Planning Nearing Retirement
Serving Clients in New York City and the New York Metropolitan Area
Just a moment ago you were in the thick of your busy, busy peak earning years. Now you can see a new adventure rapidly approaching. What is it? Retirement.
Are you getting ready?
Chances are good that your children have left the nest. Perhaps you are assisting your aging parents with their personal, health care and financial responsibilities.
As in your Peak Earning Years, this would be a good time to create (or revisit) your estate plan and make sure your adult child(ren) and parents have their legal ducks-in-a-row, too.
Unfortunately, many married couples believe that they can make decisions (whether personal, health-related or financial) for each other should either spouse become unable to do so due to a serious injury or illness. Nothing could be further from the truth!
Without proper advance planning to appoint your spouse as your decision-maker, if you are unable to do so, he or she will not have legal authority to make even fundamental decisions for you or affecting both of you. For example, medical privacy laws will deny your spouse/partner access to your medical records and the ability to consult with your physician(s). Financial laws limit control over your finances, and IRS regulations prohibit filing a “legal” joint income tax return, just to name a few.
Unless you legally appoint the decision-maker of your own selection through proper estate planning, then a guardianship judge will select one for you. While the judge will likely appoint your spouse, the probate court process to accomplish this is long, expensive and can be a burden to your spouse/partner.
Did you know that without having a plan in place, your assets may be distributed after death based on broad state laws written for people who do not have their own estate plan? Of course, this very impersonal estate plan written by state lawmakers will likely not reflect your own unique circumstances and objectives for your spouse/family and assets. In fact, depending on how your assets are titled and how your beneficiary designations are arranged, you may disinherit your important family members!
Now, let’s consider something no married couple wants to think about.
What if your spouse or partner or the person you rely on dies before you or your relationship changes? Do you have an estate plan in place?
Without proper legal planning, your ex-spouse (as surviving parent/guardian) would likely be appointed by the probate court to manage the inheritance you leave to your minor child(ren). To make matters worse, what if your child(ren) later predeceases your ex-spouse, and are single and have no children? Who would inherit your assets then? That is right … your ex-spouse, as the next-of-kin of your child(ren).

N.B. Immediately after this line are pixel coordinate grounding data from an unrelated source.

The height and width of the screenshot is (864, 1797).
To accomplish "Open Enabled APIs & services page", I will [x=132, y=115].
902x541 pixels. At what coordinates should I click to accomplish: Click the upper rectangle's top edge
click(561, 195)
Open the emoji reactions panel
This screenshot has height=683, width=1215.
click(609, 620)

Chances are you made a few solemn promises to your new spouse on your wedding day. Among them were promises to provide for them financially. In the absence of a premarital agreement, most spouses blend their wealth. For example, they title their respective assets in the names of both spouses and also designate one another as the primary beneficiary of their respective retirement plans and life insurance policies. This is perfect for traditional families, but in a blended family the deceased spouse’s children may be disinherited.
Regardless of whether children are reared in a traditional nuclear family or in a blended family, an estate plan should protect any inheritance both spouses and their respective children.

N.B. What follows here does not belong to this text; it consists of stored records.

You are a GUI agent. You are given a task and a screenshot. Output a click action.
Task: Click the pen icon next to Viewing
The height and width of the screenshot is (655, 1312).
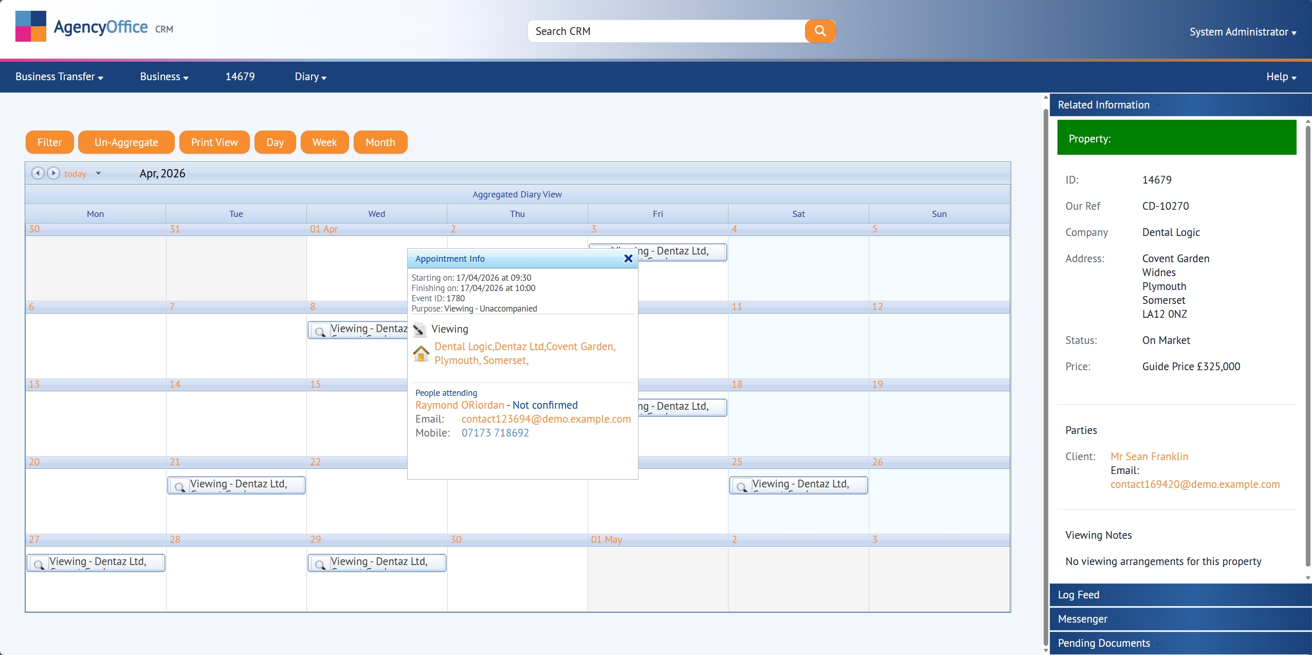tap(420, 329)
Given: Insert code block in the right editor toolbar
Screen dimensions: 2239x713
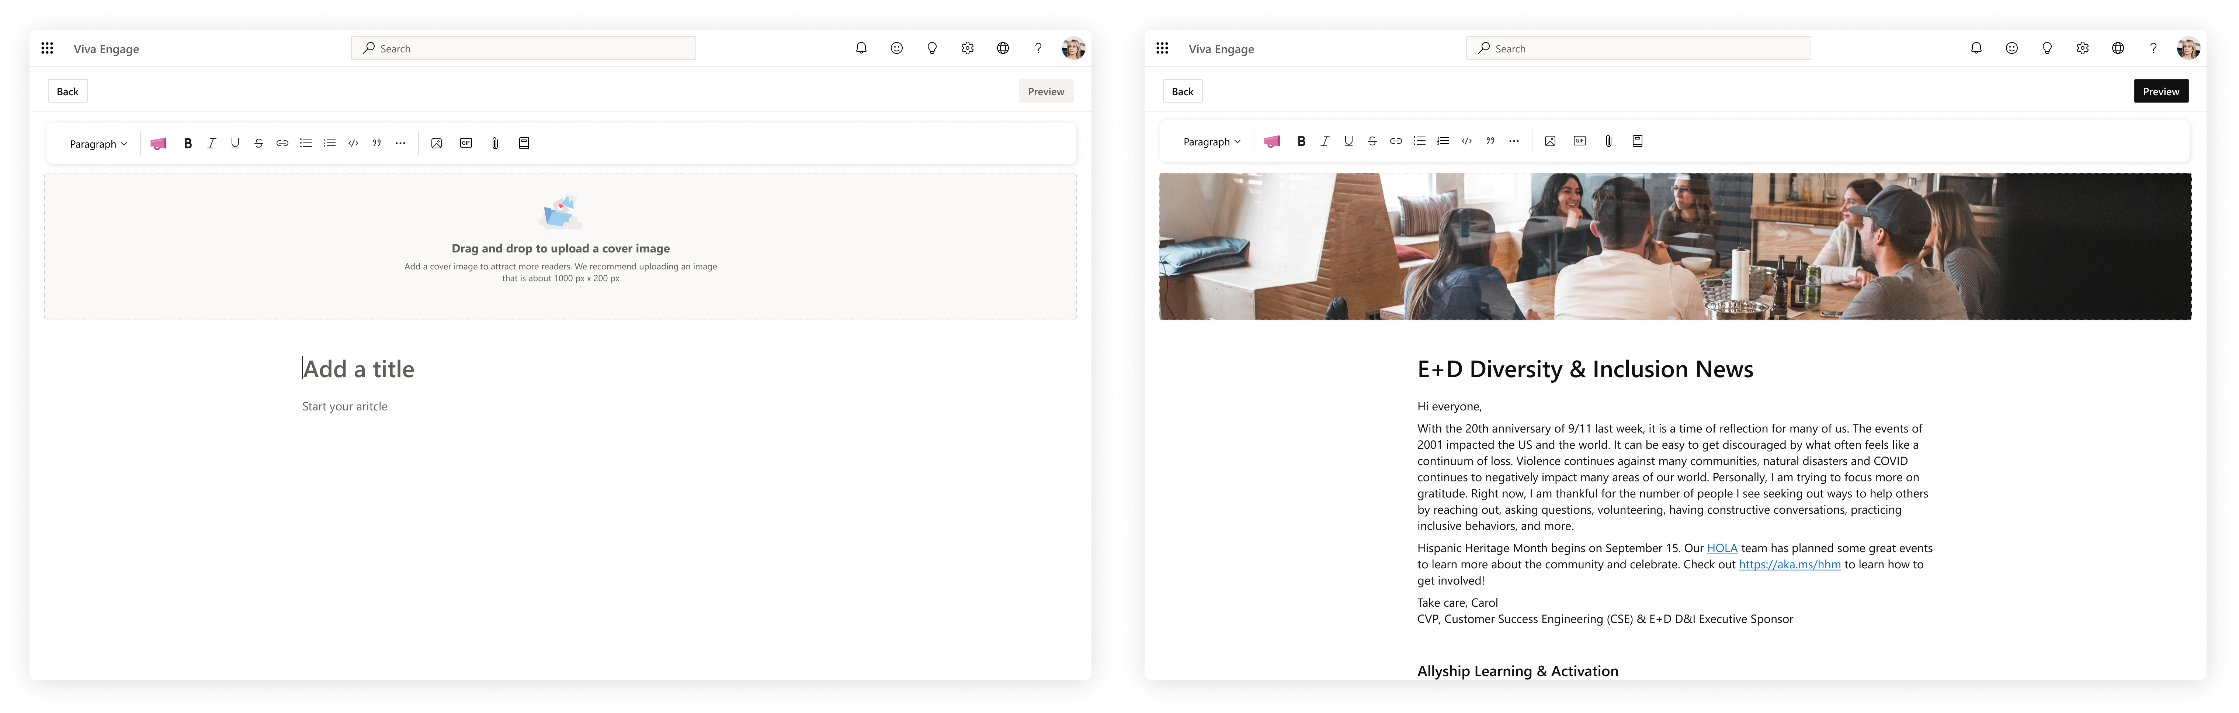Looking at the screenshot, I should 1466,141.
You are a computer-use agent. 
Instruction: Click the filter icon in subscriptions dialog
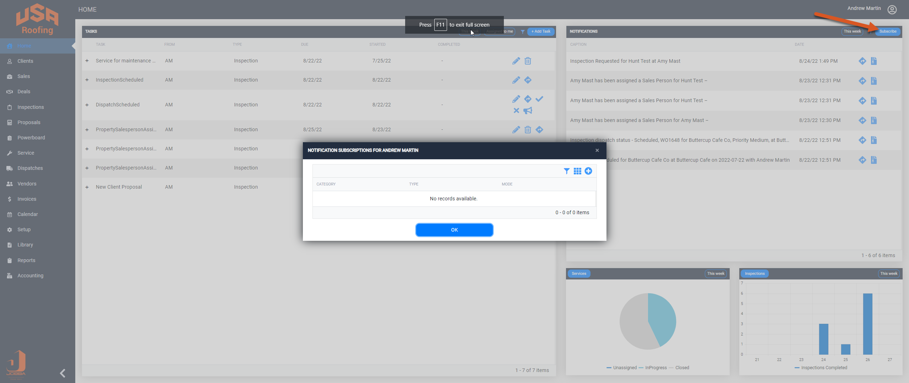(567, 171)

Does your retirement include how you will pay for long-term care, if you need it?
Have you noticed how expensive the continuum of care is? From in-home assistance to assisted living to skilled nursing the expenses can destroy savings and investments created over a lifetime of hard work and thrift.
As you near retirement, lock-in a long-term care insurance policy(s) while you are still able to physically and mentally qualify. Some versions of coverage only pay if you need long-term care assistance, but others can now do double-duty and turn into life insurance if you do not need such assistance. That is a popular hybrid alternative to traditional long-term care insurance.
There is a 70% risk of needing long-term care once you reach age 65. Curiously, 70% of people think they will not be among those 70% needing care (i.e., denial) and 70% of people think Medicare will pay for it. You do not want to be in that 70% who are in denial, ignorant or both.
What to Consider as You Are Nearing Retirement:
- Will I have money to retire?
- Do I downsize my house? What are the tax issues of a sale?
- Can my spouse continue to be supported if I die first? How can I protect my spouse and our child(ren)?
- What will happen if either or both of us get sick?
- When should I start drawing down on my tax deferred retirement savings? Who should I name as beneficiaries: my wife, my kids?
- Should I use a trust to protect my assets? What kind of trust?